Where is that coming from? It seems completely out of context with what was
said.

Trump has been consistently proven to be racist, xenophobic, misogynistic -
none of which are a crime - but should be considered seriously when at command
of the United States.

These aren't straw men points. There are real victims out there suffering real
consequences because of the hate and regression Trump has promoted. Children
ARE being locked in cages. To say it's all Trump's fault would be careless and
wrong however, but at the same time we wouldn't say the civil rights movement
happened without Martin Luther King. Trump happens to be the leader of a
hateful movement no one can hide from. It is indeed very grim.

------
Algurnon
In post-ww2 Germany, they essentially adopted the policy of suppressing Nazi
ideology and it was regarded as a good thing, thought every German except
post-war Nazi holdouts. They came to find out its not all that much dif't in
fx than shouting "fire! in a crowded theater. Not just those who went throught
he war, but especially all those who were born afterwards. This here is just
doing what Germany did except pre-emptively. Like Woody Guthrie's guitar. The
1st Amendment is a great step forward in democracy, but Rupert Murdoch has a )
day exploit on the constitution and pretending he doesn't = owned

------
archagon
Trump literally proclaimed himself a nationalist a few weeks ago. As far as
online communities go, these bans are _long_ overdue.
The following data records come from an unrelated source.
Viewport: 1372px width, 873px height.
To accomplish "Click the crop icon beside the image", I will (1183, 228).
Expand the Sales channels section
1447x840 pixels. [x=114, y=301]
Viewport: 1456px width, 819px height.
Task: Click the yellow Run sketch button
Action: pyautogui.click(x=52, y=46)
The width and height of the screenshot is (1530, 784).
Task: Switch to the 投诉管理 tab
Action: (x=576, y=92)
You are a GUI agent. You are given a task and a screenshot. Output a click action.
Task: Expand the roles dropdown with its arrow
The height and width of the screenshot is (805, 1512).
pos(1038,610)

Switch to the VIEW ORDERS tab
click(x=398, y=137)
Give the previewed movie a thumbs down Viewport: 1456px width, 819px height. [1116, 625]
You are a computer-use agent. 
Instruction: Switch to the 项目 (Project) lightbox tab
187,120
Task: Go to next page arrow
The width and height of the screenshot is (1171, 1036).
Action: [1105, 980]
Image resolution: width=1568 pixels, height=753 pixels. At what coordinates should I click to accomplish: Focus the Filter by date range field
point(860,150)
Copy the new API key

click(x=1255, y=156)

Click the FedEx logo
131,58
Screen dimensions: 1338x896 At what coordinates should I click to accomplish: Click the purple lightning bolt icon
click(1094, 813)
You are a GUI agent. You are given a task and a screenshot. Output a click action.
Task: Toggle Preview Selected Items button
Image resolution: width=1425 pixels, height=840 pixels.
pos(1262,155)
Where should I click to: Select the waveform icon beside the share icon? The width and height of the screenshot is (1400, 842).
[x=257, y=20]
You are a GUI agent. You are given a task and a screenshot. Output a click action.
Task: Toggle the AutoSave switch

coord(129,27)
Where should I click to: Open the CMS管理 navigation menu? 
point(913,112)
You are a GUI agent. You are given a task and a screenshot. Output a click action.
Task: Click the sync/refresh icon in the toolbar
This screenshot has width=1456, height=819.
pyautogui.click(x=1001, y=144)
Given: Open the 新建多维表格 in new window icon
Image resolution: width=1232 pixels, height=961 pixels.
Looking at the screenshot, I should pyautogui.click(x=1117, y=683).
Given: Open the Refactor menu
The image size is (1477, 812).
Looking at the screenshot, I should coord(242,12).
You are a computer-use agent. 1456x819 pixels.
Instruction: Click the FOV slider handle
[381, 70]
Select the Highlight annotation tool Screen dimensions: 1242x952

I’m not interested in sharing an online space with people who are more than
happy to tear my country down.

------
kangnkodos
The title is a little misleading. RPG.net is banning PEOPLE who publicly
support Trump on their forum.

Look at these 5 videos. People on the left are allowed to bring their whole
selves to RPG.net. People on the right are not welcomed to do the same.

[https://www.wsj.com/news/types/voices-from-a-divided-
america](https://www.wsj.com/news/types/voices-from-a-divided-america)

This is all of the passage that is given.